You see, we have a huge language barrier between those that need this information, medical professionals, and those that build AIs, data scientists. The result is that building AI solutions at scale has been far more difficult than most seemed to imagine. There isn’t just a shortage of data scientists, and there is a massive shortage of Data Scientists who understand the various environments they are trying to model.
With the Covid-19 problem, we also have a significant problem that there are a lot of different systems, geographies, and people attempting to capture the data surrounding this virus, let alone trying to analyze it. The result is that the inefficiencies in the system are delaying the identification of mitigating medications and making a cure unlikely near term.
Let’s talk about how this advanced automated AI creation too, once it becomes available, could significantly shorten and increase the accuracy of related AI Machine Learning efforts like the Covid-19 analysis now being run on supercomputers like the IBM Summit machine.
The Data Scientist Problem
We have a severe shortage of qualified data scientists, and data scientists who are also operational experts in the areas they are to analyze are scarce. The result is a lot of AI projects use the wrong models, are biased, and generate results that can’t be trusted.
The people operating a company don’t understand how to create an AI, and the people tasked with creating the AI have no clue about the operational needs of the company. This problem is a Tower of Babel kind of communication problem that significantly impedes advancement in this space.
Also, nearly every AI effort is a custom one-off, which makes data collection problematic. We are, in the case of the Covid-19 virus, collecting massive amounts of data. Still, because nearly every system is different, our ability to combine and analyst these massive repositories is both limited and results in biased and unreliable outcomes.
And this is on top of the fact problems like Covid-19 are excessively convoluted, making it very difficult to build the AI systems that can produce meaningful and actionable results.
AIs Building AIs
What makes this future capability is unusual in that it applies AI technology to the creation of the AI. When you put the data set into the tool, it attempts to figure out what you might want and then makes configuration choices based on its experience. The user can then change parameters until they get an AI that comes closest to what they are trying to accomplish.

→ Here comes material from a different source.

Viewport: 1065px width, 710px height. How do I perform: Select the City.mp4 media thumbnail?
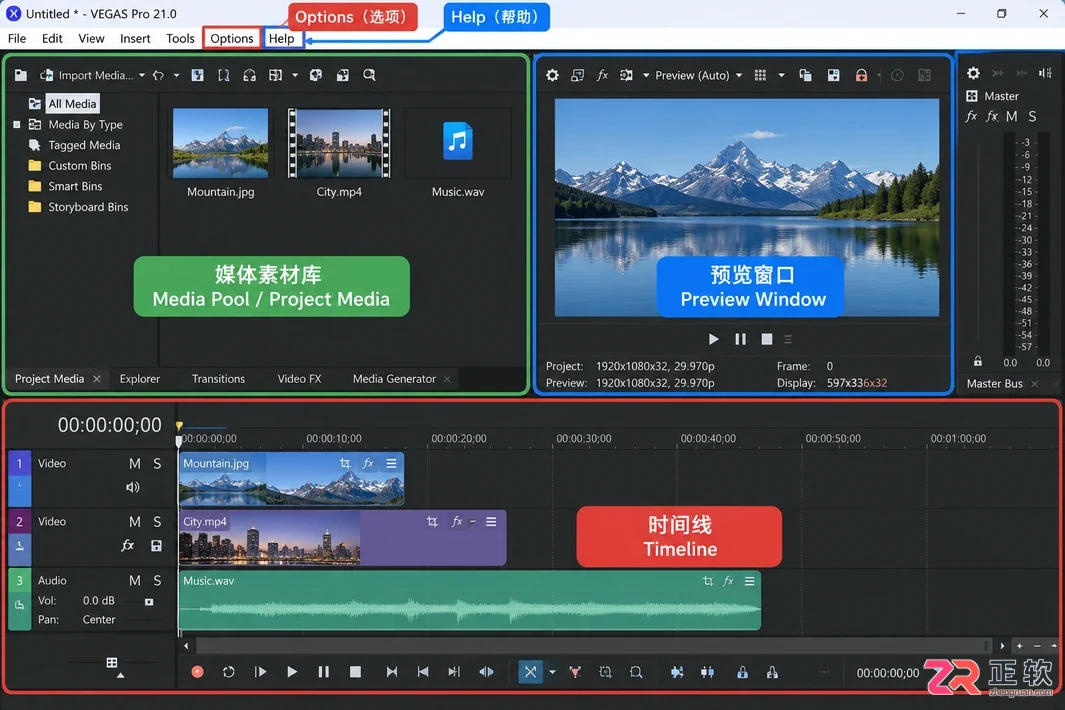(x=339, y=143)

This process isn’t a fail and start over process, this is a fail, modify, and rerun process potentially cutting down significantly the time it takes to go from data to actionable information. The result is the creation of AI systems that are more flexible in use and more adjustable after the fact. You can reach the intended result through rapid iteration.

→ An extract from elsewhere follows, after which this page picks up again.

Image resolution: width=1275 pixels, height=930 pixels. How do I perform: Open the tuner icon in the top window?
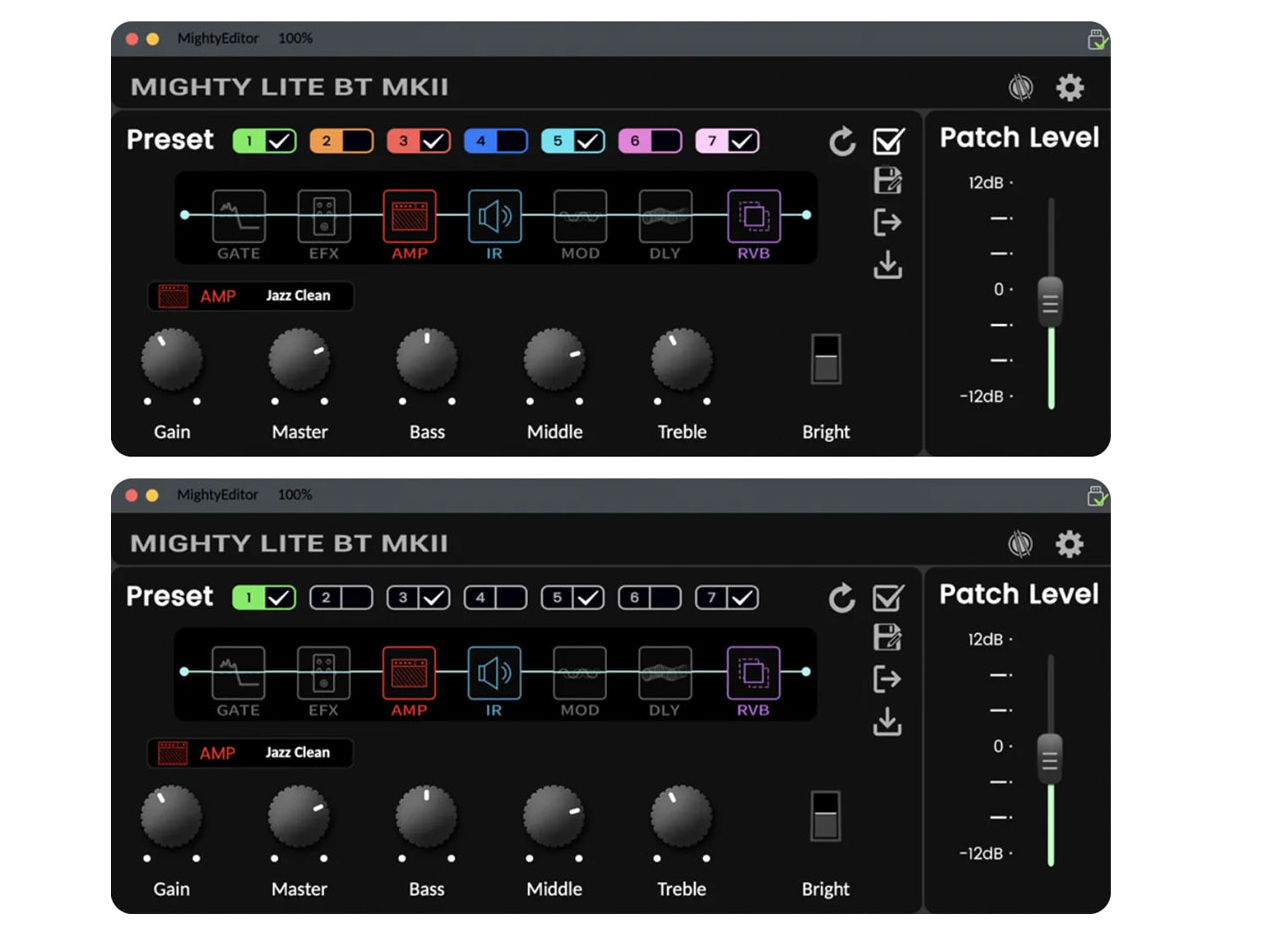(1020, 88)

The process also helps the user break down complex problems into simpler components that then can be layered to reach the desired solution. Also, rather than taking raw data from various incompatible systems and then mis-analyzing the resulting mess, which is a common problem, the system looks at the results from those different systems. It integrates those results into the final product.
Other benefits are faster searches with greater accuracy and less unintended bias, far more success with unusual data sets like those that come from IoT devices, and a far more successful path to integrating multi-modal data sets. Oh, and a far easier path to integrating the resulting system with Business KPIs (Key Performance Indicators).
Making AIs Faster, Better, and Cheaper
As we approach new and critical problems like those surrounding the Covid-19 virus having the ability to deploy our most powerful analytics tools quickly will not only result in better and faster response, it will save lives. AutoML is one of the more exciting things worked on in IBM’s labs, and it is on the path to a future of AIs that can create AIs without the need for Data Scientists. Given the threats we face as a race, this capability can’t come soon enough.